By way of full disclosure, after the conference I bought the book to see what the discussion was all about. I discovered that the difference of opinion was over the authors’ conclusions toward the end of the book where they make several arguments about the need to change the process that mediators use to help parties write the Settlement Agreement. Without venturing too far into the weeds, the book is their analysis of the Transformative Approach to mediation, which is the style that I ascribe to as well. I found the book an easy read with a some examples that the average person would find useful to read through and understand.
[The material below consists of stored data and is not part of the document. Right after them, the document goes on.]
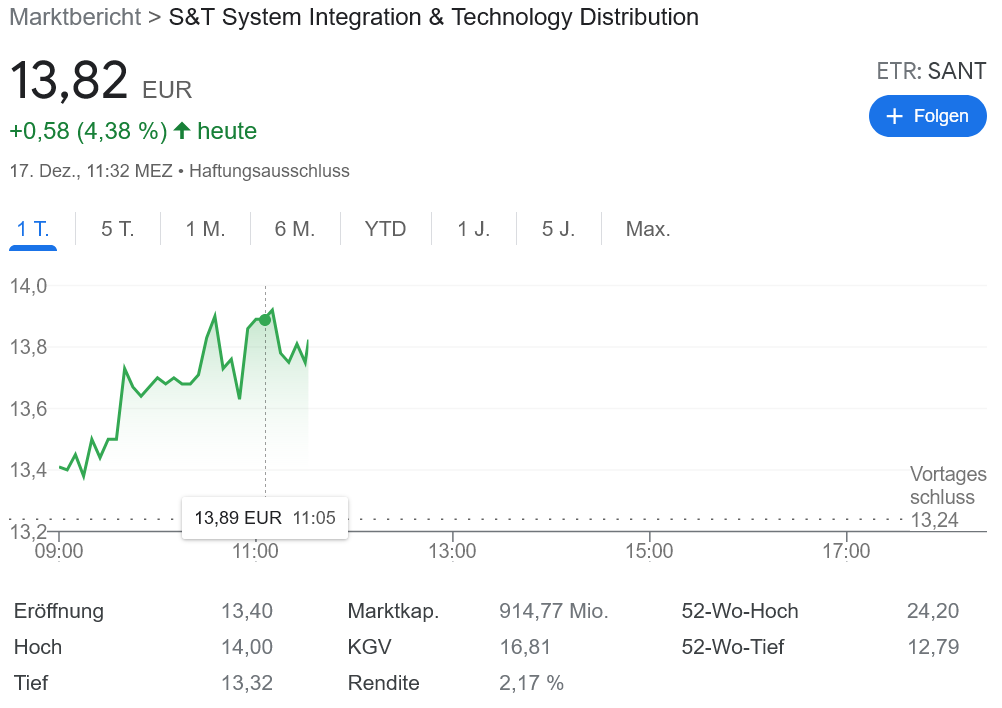Click the 13:00 time axis label
Viewport: 1002px width, 708px height.
coord(452,550)
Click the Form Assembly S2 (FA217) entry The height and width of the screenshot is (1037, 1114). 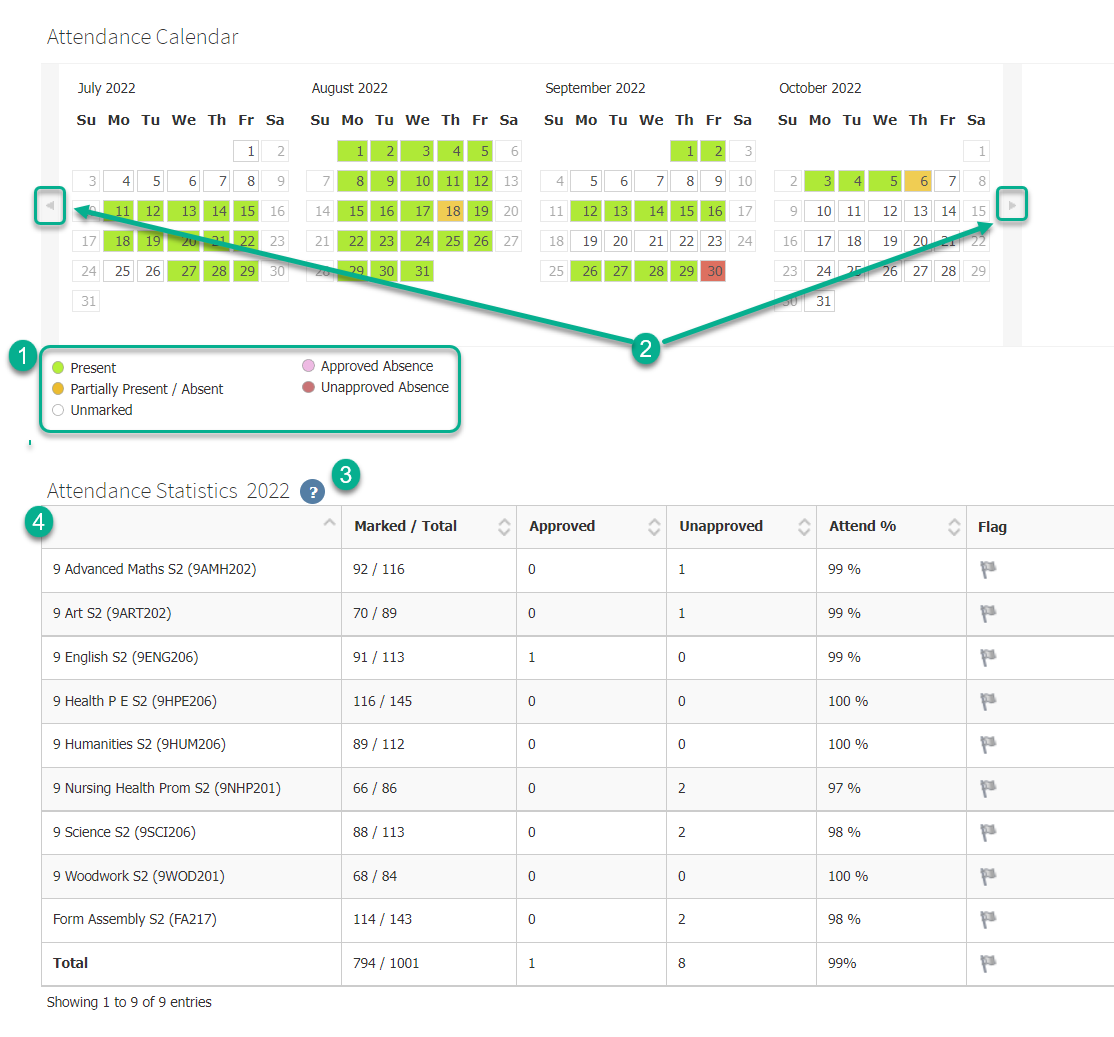134,919
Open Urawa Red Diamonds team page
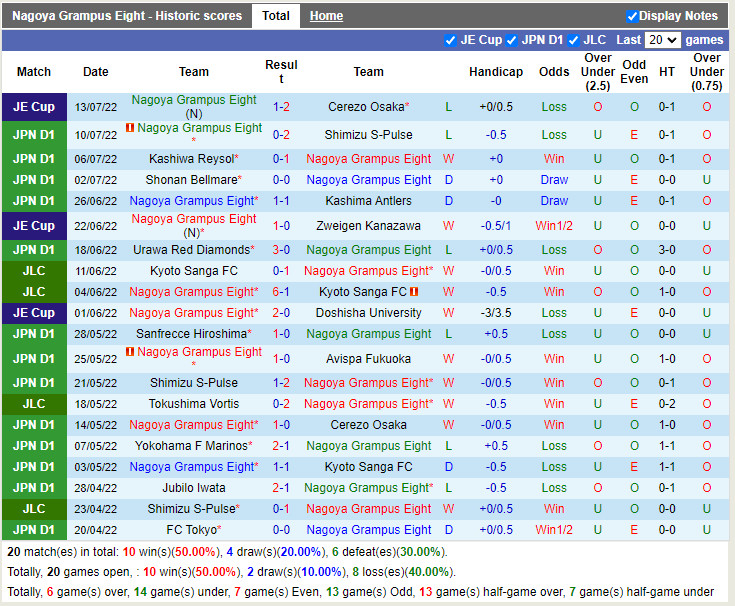The image size is (735, 606). tap(191, 250)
I readily admit I found more than a few areas of the book that were thought provoking in a good way.
After some thought however, I find myself taking the side of the person who argued against the recommendations in the book about making changes to the mediation process, at least to the extent offered by the authors. I am open to the idea of changing what mediators use in the Opening Statement. While the mediation process creates a systemic process for conducting a mediation that is impartial and balanced, some areas require that the mediator take a dynamic as opposed to static approach. The Opening Statement is one such area.
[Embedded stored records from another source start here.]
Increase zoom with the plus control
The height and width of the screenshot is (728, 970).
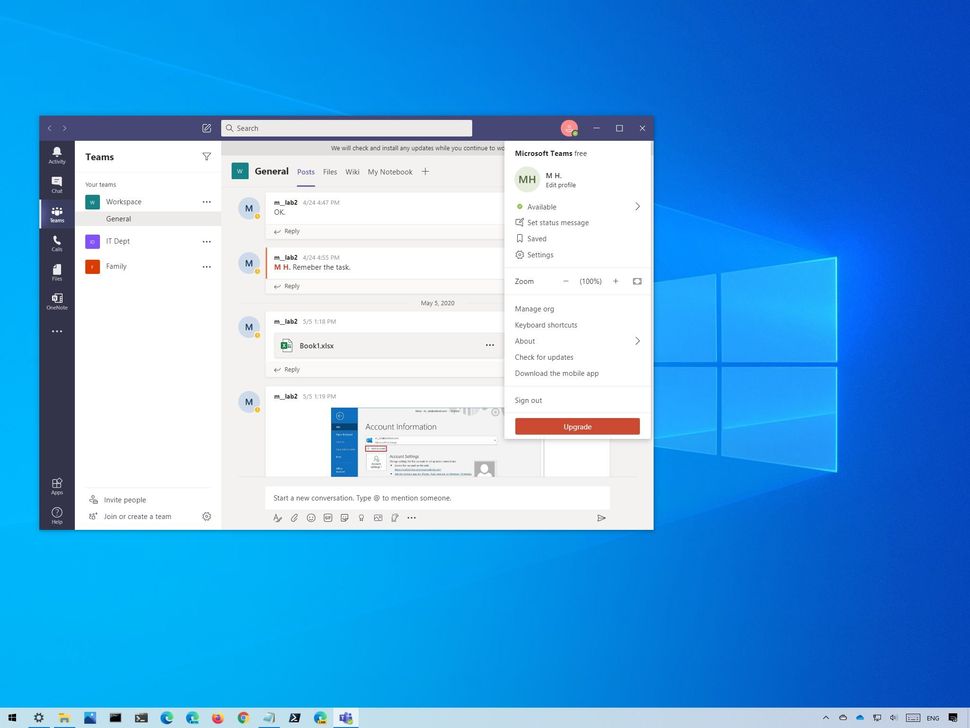(616, 281)
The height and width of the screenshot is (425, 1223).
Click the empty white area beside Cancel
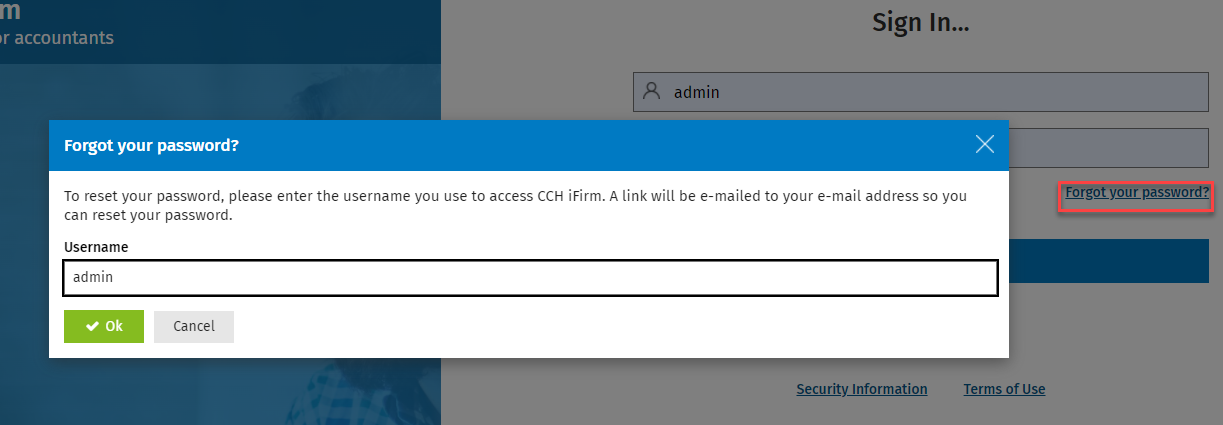(x=620, y=326)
I also agreed with the authors insistence that mediators need specific training in how to better summarize “….the parties’ views and positions without substantively reshaping what the parties said.” However, I took a distinctly jaundiced view of the changes proposed in the book for the Settlement Agreement. A Settlement Agreement negotiated by the parties without the “help” of the mediator reflects the areas of conflict the parties were able to resolve constructively. If the agreement reflects the constructive compromises of the parties, it is often enough to heal the rift, especially in a business relationship, and allows the relationship to be lifted back on the tracks so that it can move forward. No negotiated agreement resolves all issues for either party, but if it was constructive, they can move forward and do business again in the future. The trust between the parties remains in place.
I find the idea of introducing into the Settlement Agreement issues that were left unresolved problematic to say the least. As justification for this, the authors’ introduce the view of impasse discussed in Joseph Folger’s other writings as “steps along the way…” This approach may have some value in specific areas, I remain skeptical that a broad application would be effective. Businesses, having moved a project to a successful conclusion, often have ordinary issues that need resolution to successfully closeout a contract, a project, or program. These items are largely a process of reconciling administrative and financial details. Creating a trail of agreements that ostensibly settled matters yet at the same time did not settle matters will, I believe, create a fertile ground for other arguments at the point of closeout. I am discomforted by the idea that mediators should create, as part of the mediation process, the possibility of future conflict
Food for thought: Once a conflict becomes intractable, constructing an agreement between the parties is like cutting marble to create a statue – one misstep, and the results turns to rubble.